# Lemons into lemonade



## phishphood (Dec 15, 2006)

Should have had good service at least. ;D

Nice job on the reds. I expect a full report in a bit.


----------



## deerfly (Mar 10, 2007)

I guess you didn't want the kids out fishin' ya again, so you left them in school or something.


----------



## tojo (Dec 12, 2006)

> I guess you didn't want the kids out fishin' ya again, so you left them in school or something.

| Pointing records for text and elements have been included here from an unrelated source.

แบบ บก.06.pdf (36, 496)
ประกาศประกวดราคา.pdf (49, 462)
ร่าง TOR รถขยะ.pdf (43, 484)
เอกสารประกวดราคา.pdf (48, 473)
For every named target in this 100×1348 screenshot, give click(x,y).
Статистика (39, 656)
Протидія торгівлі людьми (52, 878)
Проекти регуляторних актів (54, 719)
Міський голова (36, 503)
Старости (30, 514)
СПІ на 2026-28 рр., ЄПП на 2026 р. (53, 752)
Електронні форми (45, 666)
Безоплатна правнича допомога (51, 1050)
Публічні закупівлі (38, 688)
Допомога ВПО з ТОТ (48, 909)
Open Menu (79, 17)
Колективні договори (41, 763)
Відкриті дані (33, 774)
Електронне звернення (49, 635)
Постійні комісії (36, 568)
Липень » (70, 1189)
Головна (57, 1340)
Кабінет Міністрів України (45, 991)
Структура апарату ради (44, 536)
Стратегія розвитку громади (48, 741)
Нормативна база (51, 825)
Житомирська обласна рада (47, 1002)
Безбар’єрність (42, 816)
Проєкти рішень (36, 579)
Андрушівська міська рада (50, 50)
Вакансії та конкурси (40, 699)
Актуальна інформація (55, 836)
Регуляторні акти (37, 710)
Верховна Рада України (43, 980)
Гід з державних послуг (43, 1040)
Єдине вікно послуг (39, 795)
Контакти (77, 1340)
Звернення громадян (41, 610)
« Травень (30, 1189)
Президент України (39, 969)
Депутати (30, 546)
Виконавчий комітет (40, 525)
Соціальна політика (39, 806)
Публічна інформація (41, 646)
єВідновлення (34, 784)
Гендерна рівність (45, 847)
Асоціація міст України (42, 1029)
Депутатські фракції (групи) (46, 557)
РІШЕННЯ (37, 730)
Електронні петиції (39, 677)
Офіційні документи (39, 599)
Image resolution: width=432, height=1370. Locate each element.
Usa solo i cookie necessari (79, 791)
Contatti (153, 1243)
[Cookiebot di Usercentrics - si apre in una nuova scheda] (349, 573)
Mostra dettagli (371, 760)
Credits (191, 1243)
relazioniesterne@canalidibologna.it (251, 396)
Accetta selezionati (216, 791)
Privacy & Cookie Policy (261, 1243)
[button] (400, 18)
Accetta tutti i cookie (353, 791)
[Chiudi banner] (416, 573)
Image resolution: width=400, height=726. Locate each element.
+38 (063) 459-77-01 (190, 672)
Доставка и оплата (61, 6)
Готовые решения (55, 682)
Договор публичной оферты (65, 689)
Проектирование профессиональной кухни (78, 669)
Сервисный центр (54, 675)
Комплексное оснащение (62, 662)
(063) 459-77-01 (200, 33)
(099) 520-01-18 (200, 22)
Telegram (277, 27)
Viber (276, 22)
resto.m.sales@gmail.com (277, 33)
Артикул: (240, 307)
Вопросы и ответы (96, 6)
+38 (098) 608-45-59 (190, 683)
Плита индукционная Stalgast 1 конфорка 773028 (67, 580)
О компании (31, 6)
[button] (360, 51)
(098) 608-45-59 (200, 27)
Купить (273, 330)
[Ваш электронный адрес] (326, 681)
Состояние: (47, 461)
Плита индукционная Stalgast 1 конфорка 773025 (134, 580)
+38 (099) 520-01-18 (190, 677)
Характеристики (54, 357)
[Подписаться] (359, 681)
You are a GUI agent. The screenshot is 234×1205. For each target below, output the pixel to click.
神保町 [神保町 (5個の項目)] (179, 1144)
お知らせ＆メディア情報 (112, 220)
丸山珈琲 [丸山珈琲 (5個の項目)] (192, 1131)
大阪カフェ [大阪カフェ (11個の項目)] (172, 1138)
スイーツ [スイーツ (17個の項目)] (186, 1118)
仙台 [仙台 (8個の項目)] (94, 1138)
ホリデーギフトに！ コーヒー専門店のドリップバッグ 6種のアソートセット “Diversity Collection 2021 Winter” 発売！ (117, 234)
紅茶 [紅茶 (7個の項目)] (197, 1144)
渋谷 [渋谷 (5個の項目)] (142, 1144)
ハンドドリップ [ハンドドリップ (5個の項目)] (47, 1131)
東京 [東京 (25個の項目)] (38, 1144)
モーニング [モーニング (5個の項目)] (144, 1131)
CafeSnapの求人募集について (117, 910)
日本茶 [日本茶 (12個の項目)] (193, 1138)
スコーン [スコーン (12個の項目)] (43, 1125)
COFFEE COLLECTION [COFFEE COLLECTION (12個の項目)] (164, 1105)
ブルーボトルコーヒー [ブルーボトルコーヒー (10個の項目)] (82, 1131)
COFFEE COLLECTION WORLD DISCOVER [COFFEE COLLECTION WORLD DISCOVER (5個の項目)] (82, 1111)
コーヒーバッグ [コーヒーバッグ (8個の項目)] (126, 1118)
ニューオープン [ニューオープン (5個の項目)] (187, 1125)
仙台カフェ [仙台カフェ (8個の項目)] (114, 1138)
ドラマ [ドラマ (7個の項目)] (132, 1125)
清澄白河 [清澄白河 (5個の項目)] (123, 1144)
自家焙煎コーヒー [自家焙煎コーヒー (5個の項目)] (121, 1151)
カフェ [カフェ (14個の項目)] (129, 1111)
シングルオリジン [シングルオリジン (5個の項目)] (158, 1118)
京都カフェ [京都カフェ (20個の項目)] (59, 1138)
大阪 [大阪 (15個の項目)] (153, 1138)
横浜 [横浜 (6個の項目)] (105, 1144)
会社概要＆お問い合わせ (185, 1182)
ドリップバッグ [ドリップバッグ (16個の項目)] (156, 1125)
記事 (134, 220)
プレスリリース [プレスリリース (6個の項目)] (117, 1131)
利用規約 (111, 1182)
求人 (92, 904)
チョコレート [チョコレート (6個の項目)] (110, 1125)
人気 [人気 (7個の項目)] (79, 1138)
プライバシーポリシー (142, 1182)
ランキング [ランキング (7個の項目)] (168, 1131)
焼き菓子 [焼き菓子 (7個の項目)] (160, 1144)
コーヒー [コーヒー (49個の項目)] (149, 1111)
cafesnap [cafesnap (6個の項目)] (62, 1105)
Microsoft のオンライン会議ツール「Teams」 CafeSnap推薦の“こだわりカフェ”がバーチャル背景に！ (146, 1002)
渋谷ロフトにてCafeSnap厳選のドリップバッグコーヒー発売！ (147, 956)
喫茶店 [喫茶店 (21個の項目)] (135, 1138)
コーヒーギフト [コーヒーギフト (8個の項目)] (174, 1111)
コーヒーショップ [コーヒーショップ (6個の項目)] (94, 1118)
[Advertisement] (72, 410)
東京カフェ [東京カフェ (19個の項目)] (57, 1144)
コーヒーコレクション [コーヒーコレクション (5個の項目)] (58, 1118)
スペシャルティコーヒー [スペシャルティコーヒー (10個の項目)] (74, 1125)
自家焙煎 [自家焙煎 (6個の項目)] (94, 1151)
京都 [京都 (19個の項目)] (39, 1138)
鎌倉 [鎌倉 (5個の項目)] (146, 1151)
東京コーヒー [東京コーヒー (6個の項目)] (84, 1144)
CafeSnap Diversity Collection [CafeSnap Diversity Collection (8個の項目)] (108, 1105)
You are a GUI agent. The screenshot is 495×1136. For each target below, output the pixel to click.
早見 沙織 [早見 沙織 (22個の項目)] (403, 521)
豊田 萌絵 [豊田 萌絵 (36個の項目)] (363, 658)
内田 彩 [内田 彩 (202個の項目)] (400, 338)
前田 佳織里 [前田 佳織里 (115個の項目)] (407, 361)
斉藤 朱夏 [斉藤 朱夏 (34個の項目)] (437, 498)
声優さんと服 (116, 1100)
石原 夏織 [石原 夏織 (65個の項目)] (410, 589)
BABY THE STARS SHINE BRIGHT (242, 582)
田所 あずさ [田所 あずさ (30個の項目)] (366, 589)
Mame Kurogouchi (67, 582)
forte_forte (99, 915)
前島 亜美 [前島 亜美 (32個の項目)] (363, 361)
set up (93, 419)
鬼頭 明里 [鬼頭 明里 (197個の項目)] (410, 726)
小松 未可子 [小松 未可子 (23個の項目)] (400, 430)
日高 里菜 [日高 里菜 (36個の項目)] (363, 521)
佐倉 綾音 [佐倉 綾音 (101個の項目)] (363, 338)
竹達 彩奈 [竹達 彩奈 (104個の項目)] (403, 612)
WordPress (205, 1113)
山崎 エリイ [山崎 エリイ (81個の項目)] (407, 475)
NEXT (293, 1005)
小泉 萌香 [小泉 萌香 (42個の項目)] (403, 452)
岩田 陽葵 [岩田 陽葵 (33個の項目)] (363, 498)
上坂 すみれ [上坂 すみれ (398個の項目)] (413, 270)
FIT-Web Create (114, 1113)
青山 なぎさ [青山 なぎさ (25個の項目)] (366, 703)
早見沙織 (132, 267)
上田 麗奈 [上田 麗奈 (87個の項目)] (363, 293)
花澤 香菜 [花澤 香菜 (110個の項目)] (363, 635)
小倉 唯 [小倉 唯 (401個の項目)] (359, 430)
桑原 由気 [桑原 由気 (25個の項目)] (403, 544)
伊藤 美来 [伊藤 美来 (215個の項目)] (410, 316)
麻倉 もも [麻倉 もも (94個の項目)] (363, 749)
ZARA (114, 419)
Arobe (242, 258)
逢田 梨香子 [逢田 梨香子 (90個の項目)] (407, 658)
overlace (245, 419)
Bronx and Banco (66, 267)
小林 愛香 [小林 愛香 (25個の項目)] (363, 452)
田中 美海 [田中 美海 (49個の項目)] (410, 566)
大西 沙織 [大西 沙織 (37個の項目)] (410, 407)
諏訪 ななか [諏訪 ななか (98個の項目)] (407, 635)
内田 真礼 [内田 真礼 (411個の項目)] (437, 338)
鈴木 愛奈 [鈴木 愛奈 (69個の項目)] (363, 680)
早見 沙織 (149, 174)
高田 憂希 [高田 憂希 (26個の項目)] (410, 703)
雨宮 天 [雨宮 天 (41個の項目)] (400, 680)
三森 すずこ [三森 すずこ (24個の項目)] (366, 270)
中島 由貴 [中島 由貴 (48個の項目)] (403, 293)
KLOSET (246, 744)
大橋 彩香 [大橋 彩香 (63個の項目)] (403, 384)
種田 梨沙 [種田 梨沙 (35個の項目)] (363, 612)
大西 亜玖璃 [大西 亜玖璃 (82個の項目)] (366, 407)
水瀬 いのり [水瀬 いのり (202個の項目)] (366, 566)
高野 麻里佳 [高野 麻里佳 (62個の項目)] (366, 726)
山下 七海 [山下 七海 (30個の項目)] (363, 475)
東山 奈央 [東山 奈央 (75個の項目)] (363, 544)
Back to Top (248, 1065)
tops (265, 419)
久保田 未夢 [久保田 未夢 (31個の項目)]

Exactly, I'm little more than a deck hand when they are out ;D ;D ;D


----------



## Canoeman (Jul 23, 2008)

You hung in there and all that bad stuff worked out. There's always a fish waiting somewhere.


----------



## tom_in_orl (Dec 9, 2006)

Do the kids know you stole their boat? Just wait till they take yours. ;D


----------



## MATT (Apr 30, 2007)

I love live Crokers, the best bait you can use for Snook in the Jupiter Inlet or Blowing Rocks.


----------



## backwaterbandits (Dec 15, 2006)

> Do the kids know you stole their boat? Just wait till they take yours.  ;D



   Oh yeah, It'll be on then!  [smiley=police-beating.gif] [smiley=police.gif]

   All's well that ends well...Way to hang...Congrats.


----------